:: Excerpt ::
I shouldn’t have written that. Apparently, Anne actually reads these things, and now knows my tricks. It’s a cautionary tale, friends. Be careful what you put down on paper, as it were.

Left with little choice but to actually help this year, I steeled myself for this day. I tried the ‘mention it a thousand times to the point where they don’t want your help’ ploy. That didn’t work. I tried the ‘fake arm cast/leg in a sling’ ploy. Nope. I even went all out and forced myself to vomit. She sprayed me down, and said ‘Let’s go, Pukey-Boy!’. Man, she’s resilient.

There’s a trick to hanging lights with your spouse and not arguing. We, unfortunately, have not found this trick yet. What followed were three hours of bellyaching, screaming, threats, tantrums, and various projectiles flying hither and yon. And that was just at the hardware store. We’re proud to say we’ve only been banned from two places. One place will still take us, but only on a cash basis. And thus began the actual task of hanging said lights, my friends.

:: Extracted material ::

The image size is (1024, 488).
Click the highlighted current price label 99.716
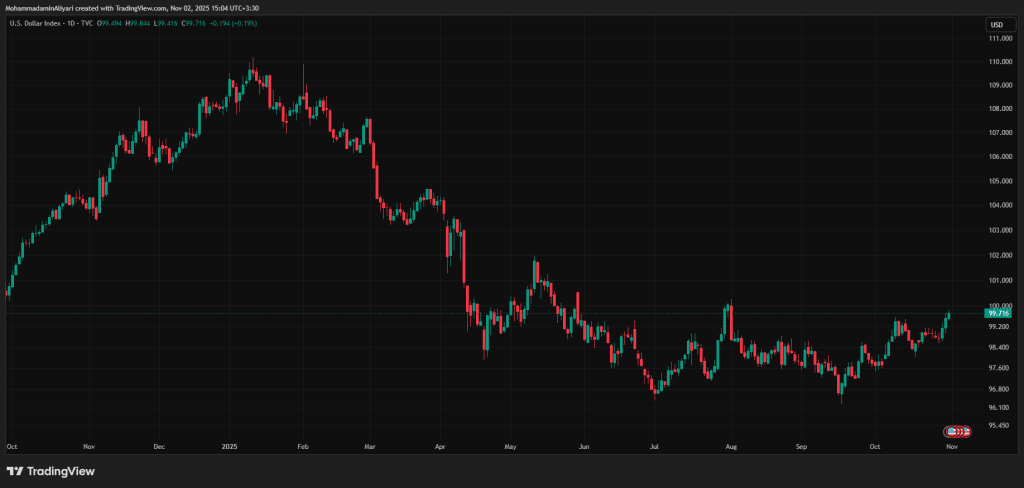pos(998,313)
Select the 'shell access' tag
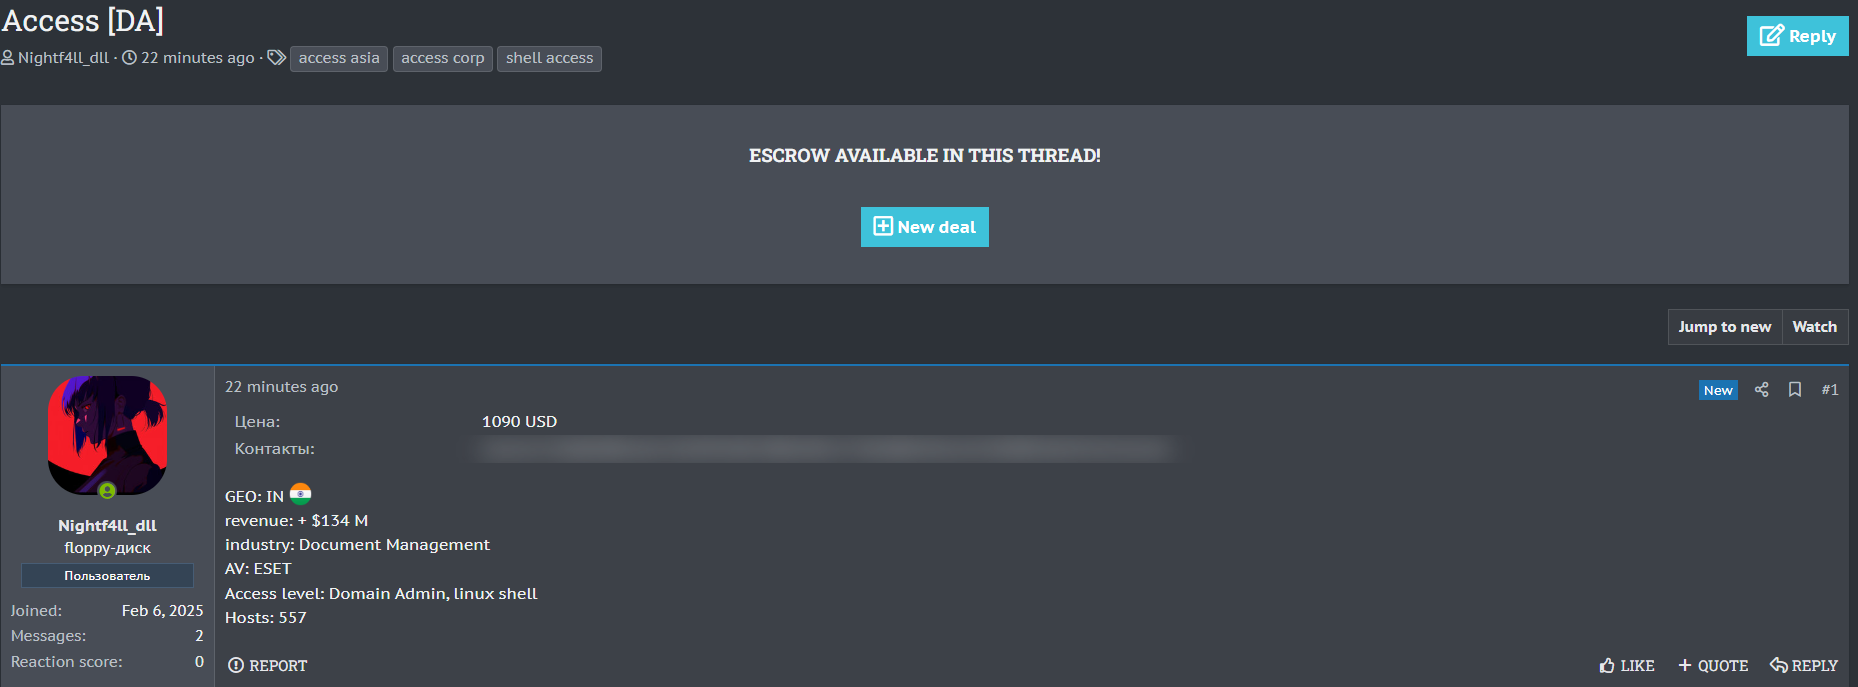Image resolution: width=1858 pixels, height=687 pixels. (x=549, y=59)
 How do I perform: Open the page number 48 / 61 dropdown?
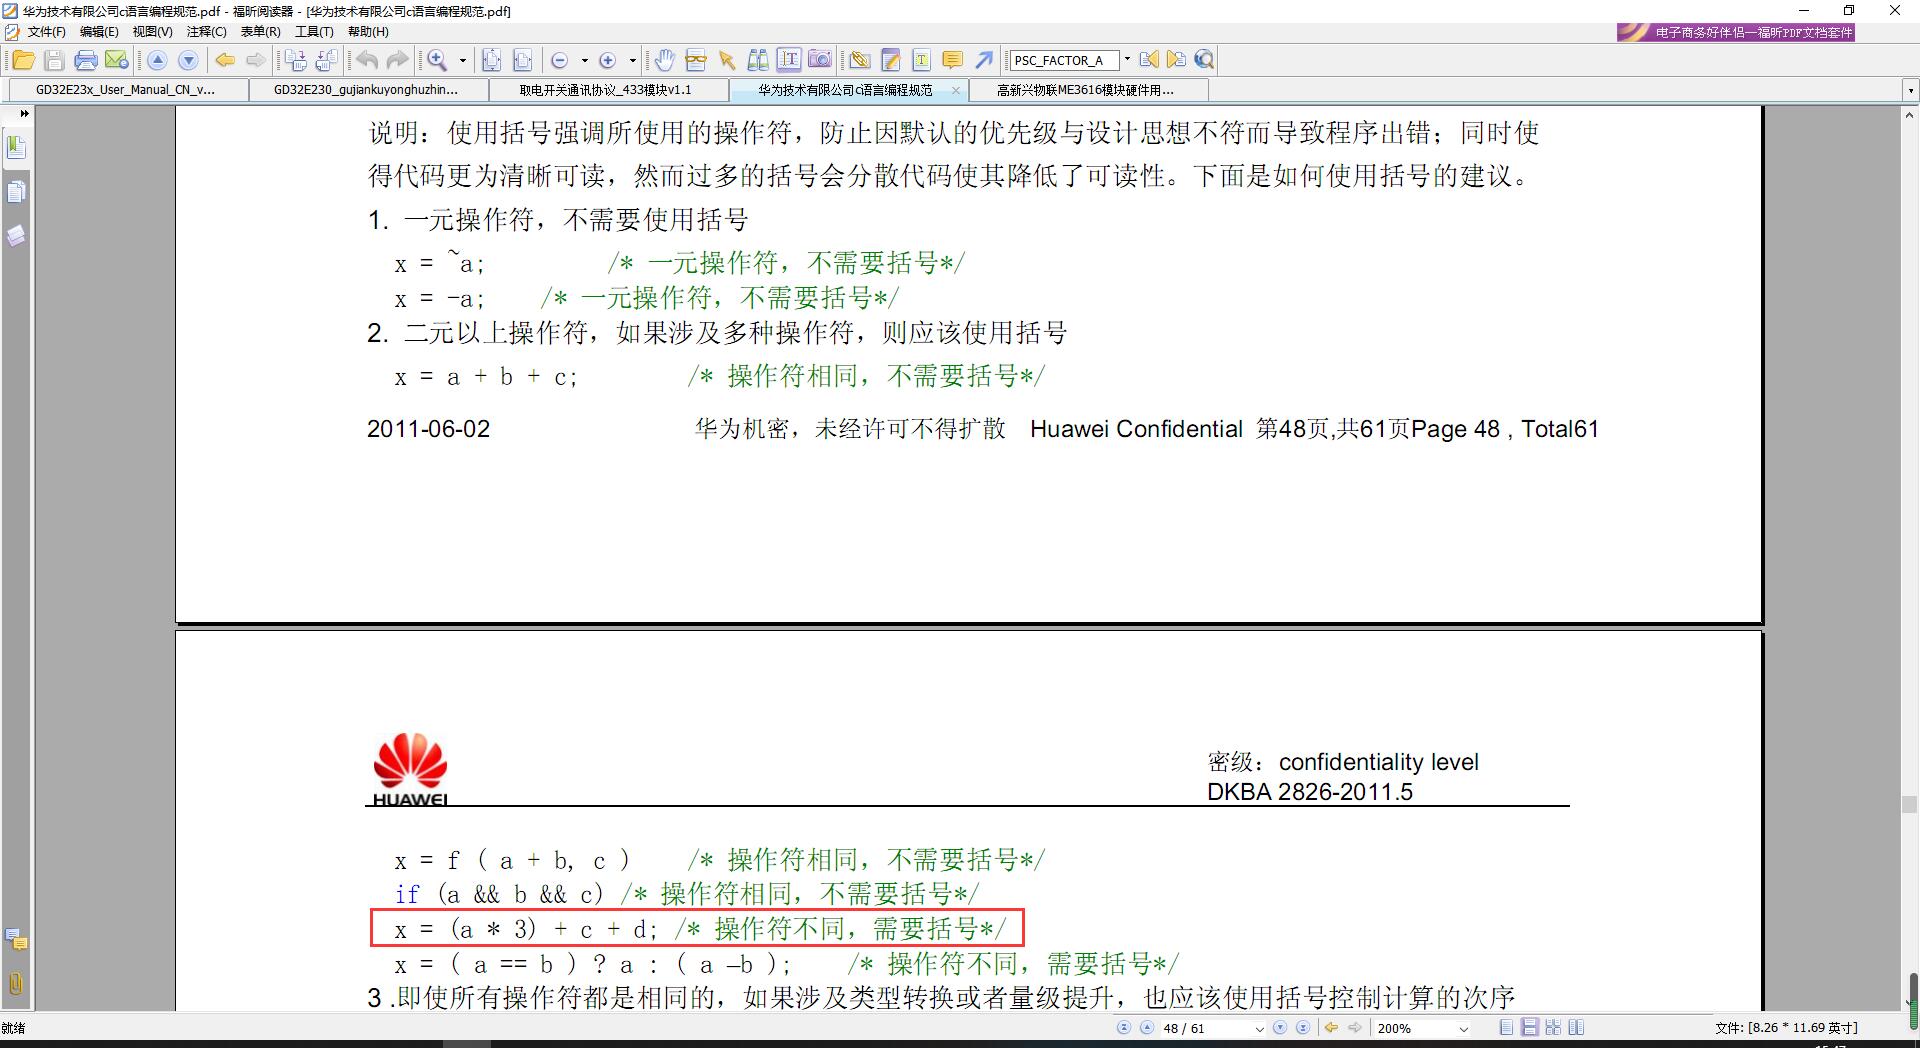1259,1028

:: Action item A ::
Rewrite the holiday-lights excerpt from "Left with little" down to "lights, my friends.", changing "ploy" to "scheme".
:: Action item B ::
Pick up the story about hanging lights with a spouse where it stops, and write what comes next.

:: Answer section A ::
Left with little choice but to actually help this year, I steeled myself for this day. I tried the ‘mention it a thousand times to the point where they don’t want your help’ scheme. That didn’t work. I tried the ‘fake arm cast/leg in a sling’ scheme. Nope. I even went all out and forced myself to vomit. She sprayed me down, and said ‘Let’s go, Pukey-Boy!’. Man, she’s resilient.

There’s a trick to hanging lights with your spouse and not arguing. We, unfortunately, have not found this trick yet. What followed were three hours of bellyaching, screaming, threats, tantrums, and various projectiles flying hither and yon. And that was just at the hardware store. We’re proud to say we’ve only been banned from two places. One place will still take us, but only on a cash basis. And thus began the actual task of hanging said lights, my friends.

:: Answer section B ::
I’m not sure our neighbourhood can withstand this kind of decorating. I’m waiting for the day some of our neighbours show up, armed with a ‘cease and desist’ order from the municipality, garnered after gathering 500 signatures on a local petition. As it was, we had a pretty steady flow of cars going by, slowing as they passed, drinking mugs of hot cocoa, and laughing at our expense. Me, looking like Chevy Chase from National Lampoon’s Christmas Vacation, Anne looking like….well, a disgruntled red-head holding what looks suspiciously like a hammer.

I’m also afraid to look at Youtube. I’m pretty sure I saw a few of the slower vehicles drive by with cell phones in hand, pointed at us. If we go viral, I want a cut. Just sayin’.

Of course, the lights didn’t come out as perfect as we’d like. It was cold, and some lights wouldn’t lay the way I wanted them. Most are pointing down. The odd light is pointing straight up, as if giving the casual passerby a friendly middle finger salute. It’s not on purpose. Really, it’s not. Well, mostly not. Hpwever, I now have a more profound respect for those who do this regularly.